Text section:
"""

## Track Evaluation Results in Azure AI Studio

Contoso Gameworks is developing an AI-powered dialogue generator for video game characters, customizing interactions based on game scenarios. The generator should be evaluated for relevance (fitting dialogue to the game's plot and character traits), fluency (smooth, immersive conversations), and risk and safety (ensuring no violent, offensive, or unfair language is introduced).

In this exercise, you will run an evaluation to assess a dataset of character dialogue generated by the generator. You will push the results to your Azure AI project to track the results in Azure AI Foundry.

## Add environment variables to the .env file

In the root of the **Evaluation and Data Generation Workshop** folder is an `.env` file. Within the `.env` file, fill in the values for the environment variables. You can locate the values for each environment variable in the following locations of the [Azure AI Foundry](https://ai.azure.com) portal:

- `AZURE_SUBSCRIPTION_ID` - On the **Overview** page of your project within **Project details**.
- `AZURE_AI_PROJECT_NAME` - At the top of the **Overview** page for your project.
- `AZURE_OPENAI_RESOURCE_GROUP` - On the **Overview** page of the **Management Center** within **Project properties**.
- `AZURE_OPENAI_SERVICE` - On the **Overview** page of your project in the **Included capabilities** tab for **Azure OpenAI Service**.
- `AZURE_OPENAI_API_VERSION` - On the [API version lifecycle](https://learn.microsoft.com/azure/ai-services/openai/api-version-deprecation#latest-ga-api-release) webpage within the **Latest GA API release** section.
- `AZURE_OPENAI_ENDPOINT` - On the **Details** tab of your model deployment within **Endpoint** (i.e. **Target URI**)
- `AZURE_OPENAI_DEPLOYMENT_NAME` -  On the **Details** tab of your model deployment within **Deployment info**.

# Sign in to Azure

As a security best practice, we'll use [keyless authentication](https://learn.microsoft.com/azure/developer/ai/keyless-connections?tabs=csharp%2Cazure-cli) to authenticate to Azure OpenAI with Microsoft Entra ID. Before you can do so, you'll first need to install the **Azure CLI** per the [installation instructions](https://learn.microsoft.com/cli/azure/install-azure-cli) for your operating system.

"""

[Dataset excerpts]
"""

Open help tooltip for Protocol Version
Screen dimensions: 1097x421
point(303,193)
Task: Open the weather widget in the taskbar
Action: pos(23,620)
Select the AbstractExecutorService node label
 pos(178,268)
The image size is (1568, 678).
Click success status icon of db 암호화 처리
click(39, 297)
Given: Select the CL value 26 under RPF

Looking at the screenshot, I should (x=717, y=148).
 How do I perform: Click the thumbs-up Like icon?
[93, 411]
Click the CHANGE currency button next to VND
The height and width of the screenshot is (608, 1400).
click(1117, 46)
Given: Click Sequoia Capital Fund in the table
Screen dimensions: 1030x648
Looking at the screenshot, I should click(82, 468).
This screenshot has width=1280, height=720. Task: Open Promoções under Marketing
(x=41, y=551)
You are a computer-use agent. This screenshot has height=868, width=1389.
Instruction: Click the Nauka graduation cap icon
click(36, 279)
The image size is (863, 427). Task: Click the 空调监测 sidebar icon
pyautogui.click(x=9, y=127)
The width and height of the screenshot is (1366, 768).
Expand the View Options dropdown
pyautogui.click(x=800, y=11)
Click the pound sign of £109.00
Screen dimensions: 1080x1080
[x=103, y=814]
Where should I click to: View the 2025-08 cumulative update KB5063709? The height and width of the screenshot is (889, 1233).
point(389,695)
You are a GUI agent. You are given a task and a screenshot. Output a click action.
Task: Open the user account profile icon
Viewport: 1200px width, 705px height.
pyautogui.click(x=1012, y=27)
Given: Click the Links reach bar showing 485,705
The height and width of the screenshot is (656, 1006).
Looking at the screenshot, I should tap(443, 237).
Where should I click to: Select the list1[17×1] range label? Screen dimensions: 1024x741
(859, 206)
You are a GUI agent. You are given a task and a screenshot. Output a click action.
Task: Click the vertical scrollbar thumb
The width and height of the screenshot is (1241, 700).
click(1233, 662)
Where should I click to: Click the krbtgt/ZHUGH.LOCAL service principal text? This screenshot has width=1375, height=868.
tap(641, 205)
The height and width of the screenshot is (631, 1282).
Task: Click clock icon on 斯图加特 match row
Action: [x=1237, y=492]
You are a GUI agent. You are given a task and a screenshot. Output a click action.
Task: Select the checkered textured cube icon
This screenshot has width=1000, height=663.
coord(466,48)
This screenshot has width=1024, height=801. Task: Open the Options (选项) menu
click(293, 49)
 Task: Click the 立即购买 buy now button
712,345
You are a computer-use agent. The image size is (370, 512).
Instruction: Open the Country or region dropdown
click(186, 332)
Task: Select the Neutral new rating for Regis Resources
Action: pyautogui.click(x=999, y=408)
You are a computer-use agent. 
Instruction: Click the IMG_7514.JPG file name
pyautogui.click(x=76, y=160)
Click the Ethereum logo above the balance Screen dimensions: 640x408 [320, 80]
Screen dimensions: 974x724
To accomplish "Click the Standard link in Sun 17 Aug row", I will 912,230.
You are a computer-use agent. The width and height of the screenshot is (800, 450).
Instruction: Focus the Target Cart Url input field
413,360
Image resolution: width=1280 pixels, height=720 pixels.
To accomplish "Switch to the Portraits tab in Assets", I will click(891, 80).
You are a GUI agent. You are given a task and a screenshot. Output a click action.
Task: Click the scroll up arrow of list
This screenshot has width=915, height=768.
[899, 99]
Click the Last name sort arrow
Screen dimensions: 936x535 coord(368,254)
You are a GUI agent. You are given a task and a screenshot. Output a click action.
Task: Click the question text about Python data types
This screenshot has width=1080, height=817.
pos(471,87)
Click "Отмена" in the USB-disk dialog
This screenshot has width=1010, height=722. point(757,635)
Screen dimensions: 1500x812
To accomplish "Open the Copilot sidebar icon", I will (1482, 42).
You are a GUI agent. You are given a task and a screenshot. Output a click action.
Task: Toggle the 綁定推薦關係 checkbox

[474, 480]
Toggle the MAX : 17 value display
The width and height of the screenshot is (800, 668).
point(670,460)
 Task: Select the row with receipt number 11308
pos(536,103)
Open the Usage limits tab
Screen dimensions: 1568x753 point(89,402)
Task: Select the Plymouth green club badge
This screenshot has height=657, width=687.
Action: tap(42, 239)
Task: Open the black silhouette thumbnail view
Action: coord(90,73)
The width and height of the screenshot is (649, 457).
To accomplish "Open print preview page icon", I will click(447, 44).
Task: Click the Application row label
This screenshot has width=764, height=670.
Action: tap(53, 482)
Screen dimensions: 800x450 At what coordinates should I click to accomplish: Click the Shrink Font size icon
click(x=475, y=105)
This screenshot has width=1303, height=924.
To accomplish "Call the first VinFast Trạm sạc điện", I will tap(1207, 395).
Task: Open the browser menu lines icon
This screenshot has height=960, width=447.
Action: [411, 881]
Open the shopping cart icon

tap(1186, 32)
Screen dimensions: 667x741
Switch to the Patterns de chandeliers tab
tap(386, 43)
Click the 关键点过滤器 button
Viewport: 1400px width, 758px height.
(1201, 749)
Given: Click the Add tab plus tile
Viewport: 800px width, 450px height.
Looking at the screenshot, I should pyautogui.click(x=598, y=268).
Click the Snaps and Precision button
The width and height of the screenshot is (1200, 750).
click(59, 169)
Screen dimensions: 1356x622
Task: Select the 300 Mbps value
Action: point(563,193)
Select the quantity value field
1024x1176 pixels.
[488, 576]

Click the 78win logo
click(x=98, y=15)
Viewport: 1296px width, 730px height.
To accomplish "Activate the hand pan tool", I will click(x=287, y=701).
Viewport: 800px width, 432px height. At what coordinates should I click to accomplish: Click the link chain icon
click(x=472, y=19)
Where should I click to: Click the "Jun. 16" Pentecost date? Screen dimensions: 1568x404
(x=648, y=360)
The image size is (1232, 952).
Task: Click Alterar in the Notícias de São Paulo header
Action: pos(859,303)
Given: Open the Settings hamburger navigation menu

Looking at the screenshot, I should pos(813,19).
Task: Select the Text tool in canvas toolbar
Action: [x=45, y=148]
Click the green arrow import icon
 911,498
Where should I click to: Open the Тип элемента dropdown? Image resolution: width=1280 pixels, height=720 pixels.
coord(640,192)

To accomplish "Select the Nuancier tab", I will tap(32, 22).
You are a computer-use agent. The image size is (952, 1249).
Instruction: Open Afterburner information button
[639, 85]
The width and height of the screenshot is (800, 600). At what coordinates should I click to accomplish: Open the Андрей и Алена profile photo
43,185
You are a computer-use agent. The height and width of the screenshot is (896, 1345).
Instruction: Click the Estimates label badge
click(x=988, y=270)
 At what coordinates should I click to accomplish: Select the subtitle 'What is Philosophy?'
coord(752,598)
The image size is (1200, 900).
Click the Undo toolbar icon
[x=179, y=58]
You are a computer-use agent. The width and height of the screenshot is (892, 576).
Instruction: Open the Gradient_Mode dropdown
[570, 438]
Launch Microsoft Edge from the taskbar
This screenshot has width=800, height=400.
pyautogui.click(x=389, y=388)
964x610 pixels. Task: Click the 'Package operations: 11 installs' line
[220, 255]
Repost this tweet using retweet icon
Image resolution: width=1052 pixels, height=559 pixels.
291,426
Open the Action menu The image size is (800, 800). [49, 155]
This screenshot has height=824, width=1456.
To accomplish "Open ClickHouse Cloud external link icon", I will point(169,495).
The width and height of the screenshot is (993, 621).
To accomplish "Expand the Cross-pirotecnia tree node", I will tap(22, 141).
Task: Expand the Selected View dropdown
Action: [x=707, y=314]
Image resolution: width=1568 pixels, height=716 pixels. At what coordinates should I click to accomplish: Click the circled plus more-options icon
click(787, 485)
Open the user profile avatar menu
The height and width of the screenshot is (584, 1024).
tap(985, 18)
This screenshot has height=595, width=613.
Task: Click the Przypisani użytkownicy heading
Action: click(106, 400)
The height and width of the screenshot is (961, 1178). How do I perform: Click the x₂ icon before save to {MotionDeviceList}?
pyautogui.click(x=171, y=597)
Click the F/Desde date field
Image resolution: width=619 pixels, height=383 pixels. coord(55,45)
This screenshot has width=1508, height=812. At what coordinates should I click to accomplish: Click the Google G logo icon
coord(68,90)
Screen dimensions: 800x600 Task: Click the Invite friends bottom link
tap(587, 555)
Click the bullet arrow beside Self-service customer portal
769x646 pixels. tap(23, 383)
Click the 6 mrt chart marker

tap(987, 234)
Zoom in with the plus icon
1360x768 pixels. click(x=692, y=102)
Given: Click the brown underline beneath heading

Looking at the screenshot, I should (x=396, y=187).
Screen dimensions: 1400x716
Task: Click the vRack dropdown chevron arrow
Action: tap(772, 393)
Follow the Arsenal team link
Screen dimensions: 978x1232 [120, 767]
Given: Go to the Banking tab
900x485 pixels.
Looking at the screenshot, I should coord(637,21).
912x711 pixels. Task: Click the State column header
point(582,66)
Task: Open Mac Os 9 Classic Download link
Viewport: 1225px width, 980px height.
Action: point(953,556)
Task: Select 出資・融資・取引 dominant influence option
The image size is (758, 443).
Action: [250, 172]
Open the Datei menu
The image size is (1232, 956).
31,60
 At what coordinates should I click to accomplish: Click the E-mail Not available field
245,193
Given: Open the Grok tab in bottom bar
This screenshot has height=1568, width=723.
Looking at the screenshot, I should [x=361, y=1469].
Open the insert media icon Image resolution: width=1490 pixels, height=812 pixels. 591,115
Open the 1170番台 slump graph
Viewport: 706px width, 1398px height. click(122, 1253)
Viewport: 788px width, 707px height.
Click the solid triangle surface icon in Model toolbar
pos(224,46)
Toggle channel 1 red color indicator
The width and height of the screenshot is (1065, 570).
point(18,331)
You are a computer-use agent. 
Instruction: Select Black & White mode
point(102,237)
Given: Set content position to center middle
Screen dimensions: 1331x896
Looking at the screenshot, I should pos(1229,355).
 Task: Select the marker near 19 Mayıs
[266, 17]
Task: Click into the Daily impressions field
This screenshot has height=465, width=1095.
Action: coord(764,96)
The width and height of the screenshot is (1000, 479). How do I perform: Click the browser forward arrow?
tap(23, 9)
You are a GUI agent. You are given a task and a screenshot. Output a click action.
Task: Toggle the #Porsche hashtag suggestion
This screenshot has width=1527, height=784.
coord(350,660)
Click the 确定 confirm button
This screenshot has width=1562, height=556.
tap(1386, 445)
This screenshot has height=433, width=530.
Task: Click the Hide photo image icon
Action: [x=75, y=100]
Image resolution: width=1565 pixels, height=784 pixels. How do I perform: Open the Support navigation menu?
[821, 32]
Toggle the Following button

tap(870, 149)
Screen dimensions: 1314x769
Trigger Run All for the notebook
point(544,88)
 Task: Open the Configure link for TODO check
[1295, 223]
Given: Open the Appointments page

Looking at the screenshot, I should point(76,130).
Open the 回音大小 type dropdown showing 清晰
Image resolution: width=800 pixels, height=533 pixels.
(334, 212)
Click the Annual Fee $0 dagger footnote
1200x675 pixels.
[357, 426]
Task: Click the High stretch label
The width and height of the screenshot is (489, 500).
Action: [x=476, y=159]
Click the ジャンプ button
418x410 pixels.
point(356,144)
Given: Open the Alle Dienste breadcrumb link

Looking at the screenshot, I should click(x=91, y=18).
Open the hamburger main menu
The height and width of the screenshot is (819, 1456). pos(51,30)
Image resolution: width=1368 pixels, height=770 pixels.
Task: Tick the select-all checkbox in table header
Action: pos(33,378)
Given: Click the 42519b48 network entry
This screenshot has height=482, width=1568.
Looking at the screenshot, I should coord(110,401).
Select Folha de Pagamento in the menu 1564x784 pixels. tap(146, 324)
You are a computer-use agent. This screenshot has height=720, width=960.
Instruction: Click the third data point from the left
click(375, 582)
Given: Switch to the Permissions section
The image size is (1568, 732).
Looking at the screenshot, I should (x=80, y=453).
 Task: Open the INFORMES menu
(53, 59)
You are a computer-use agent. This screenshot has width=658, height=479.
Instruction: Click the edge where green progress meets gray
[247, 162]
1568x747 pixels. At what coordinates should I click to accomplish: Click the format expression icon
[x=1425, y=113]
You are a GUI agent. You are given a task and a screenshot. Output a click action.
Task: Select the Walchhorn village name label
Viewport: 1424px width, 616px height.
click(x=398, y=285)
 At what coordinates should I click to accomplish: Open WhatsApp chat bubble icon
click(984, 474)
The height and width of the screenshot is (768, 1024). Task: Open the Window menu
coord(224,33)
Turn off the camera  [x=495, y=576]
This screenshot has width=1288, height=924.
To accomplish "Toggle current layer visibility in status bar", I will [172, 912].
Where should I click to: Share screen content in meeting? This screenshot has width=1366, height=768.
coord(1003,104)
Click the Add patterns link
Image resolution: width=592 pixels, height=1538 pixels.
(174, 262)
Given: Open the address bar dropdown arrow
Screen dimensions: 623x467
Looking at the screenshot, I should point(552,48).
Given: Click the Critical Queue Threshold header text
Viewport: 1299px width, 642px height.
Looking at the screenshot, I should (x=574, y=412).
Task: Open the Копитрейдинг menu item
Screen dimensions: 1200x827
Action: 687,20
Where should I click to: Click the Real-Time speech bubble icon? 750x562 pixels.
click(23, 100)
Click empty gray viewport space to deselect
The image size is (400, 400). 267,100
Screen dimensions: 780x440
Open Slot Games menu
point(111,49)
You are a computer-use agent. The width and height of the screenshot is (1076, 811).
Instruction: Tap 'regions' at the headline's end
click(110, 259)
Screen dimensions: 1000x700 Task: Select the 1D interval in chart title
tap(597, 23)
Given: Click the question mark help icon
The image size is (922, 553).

"""

Task set:
1. Answer these questions using the exercise on tracking evaluation results:
(a) What three qualities should the dialogue generator be evaluated for?
(b) Where is the value for `AZURE_AI_PROJECT_NAME` located?
(c) What must be installed before keyless authentication can be used?
2. Decide whether each statement agrees with the exercise on tracking evaluation results. Answer yes or no, and quote the words that decide it.
(a) The evaluation results are pushed to the Azure AI project so they can be tracked in Azure AI Foundry.
(b) Contoso Gameworks is building a dialogue generator for customer service chatbots.
(c) The risk and safety evaluation checks that the dialogue contains no violent, offensive, or unfair language.

Response list:
1.
(a) Relevance, fluency, and risk and safety.
(b) At the top of the Overview page for your project.
(c) The Azure CLI.

2.
(a) Yes: "You will push the results to your Azure AI project to track the results in Azure AI Foundry."
(b) No: "developing an AI-powered dialogue generator for video game characters"
(c) Yes: "ensuring no violent, offensive, or unfair language is introduced"